=== Aim of the task ===
Starting from the line that contains "The image size is (1196, 1008).", output every remaining line of the records below exactly as it appears, that line and the last one included.

[Stored data]
____________

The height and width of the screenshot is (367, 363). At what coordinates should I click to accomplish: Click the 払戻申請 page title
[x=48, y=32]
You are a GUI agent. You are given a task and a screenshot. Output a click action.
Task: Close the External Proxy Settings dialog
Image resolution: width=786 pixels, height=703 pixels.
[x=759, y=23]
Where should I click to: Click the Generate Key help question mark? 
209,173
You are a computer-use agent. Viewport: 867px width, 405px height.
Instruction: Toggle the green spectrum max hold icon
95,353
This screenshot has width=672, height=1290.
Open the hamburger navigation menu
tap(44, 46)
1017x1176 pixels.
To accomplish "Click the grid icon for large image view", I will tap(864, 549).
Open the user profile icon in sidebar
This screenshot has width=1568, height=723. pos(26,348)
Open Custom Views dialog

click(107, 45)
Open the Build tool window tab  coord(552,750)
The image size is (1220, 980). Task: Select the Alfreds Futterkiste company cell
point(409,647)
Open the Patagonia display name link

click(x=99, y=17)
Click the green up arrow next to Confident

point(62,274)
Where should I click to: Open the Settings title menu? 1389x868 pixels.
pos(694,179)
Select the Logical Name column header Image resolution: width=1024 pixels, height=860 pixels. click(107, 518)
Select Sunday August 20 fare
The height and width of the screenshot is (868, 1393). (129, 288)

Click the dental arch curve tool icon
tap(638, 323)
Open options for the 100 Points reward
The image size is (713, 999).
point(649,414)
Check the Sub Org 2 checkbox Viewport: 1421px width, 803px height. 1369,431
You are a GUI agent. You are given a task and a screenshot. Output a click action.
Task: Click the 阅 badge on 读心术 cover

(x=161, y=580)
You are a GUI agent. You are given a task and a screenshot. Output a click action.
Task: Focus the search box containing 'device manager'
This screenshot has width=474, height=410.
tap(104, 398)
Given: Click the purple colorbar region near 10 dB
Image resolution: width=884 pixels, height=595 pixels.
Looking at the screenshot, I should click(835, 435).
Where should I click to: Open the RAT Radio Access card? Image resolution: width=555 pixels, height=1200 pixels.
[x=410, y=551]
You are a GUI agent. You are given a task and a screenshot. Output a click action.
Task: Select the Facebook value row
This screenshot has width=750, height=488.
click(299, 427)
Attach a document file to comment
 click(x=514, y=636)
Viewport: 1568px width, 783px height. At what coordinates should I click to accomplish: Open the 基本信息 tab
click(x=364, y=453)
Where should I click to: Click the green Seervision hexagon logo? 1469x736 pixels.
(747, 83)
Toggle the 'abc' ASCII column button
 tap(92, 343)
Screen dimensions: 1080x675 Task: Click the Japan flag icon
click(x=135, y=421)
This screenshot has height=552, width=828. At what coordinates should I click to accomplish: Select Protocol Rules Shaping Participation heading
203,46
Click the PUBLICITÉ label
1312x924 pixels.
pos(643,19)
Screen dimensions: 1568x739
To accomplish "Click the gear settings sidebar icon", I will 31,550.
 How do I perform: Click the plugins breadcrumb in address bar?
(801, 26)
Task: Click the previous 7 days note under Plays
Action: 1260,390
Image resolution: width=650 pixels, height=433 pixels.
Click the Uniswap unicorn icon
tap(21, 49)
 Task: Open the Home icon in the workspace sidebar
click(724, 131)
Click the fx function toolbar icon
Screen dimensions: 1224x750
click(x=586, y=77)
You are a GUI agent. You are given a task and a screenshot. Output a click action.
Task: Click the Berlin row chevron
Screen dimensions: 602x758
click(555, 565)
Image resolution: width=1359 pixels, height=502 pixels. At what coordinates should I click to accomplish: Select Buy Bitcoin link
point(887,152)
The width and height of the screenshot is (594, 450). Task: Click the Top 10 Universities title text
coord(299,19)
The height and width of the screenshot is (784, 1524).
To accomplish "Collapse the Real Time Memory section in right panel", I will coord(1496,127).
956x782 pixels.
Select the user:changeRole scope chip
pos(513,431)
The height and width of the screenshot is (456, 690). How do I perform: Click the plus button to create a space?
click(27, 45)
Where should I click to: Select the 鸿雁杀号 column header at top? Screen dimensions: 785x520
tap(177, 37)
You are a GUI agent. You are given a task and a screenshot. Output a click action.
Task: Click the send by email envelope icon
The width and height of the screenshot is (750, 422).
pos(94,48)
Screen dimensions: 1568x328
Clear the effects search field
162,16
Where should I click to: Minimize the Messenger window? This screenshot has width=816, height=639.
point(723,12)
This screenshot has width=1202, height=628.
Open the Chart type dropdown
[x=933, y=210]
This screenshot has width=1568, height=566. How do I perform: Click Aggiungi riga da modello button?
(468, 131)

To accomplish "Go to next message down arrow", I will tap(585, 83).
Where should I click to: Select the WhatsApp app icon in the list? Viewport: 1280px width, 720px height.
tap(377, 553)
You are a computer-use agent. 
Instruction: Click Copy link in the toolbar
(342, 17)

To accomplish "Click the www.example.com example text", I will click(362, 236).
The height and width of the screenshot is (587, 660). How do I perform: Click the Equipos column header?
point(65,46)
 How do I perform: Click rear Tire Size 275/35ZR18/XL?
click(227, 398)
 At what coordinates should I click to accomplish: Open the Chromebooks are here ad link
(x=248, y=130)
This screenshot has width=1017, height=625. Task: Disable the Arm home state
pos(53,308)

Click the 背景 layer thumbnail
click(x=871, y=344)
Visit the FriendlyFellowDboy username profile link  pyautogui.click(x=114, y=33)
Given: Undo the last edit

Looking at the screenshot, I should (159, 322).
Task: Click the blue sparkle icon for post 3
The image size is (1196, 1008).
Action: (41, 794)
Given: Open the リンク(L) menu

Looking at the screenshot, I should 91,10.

____________

=== Written solution ===
The image size is (1196, 1008).
Action: (41, 794)
Given: Open the リンク(L) menu

Looking at the screenshot, I should 91,10.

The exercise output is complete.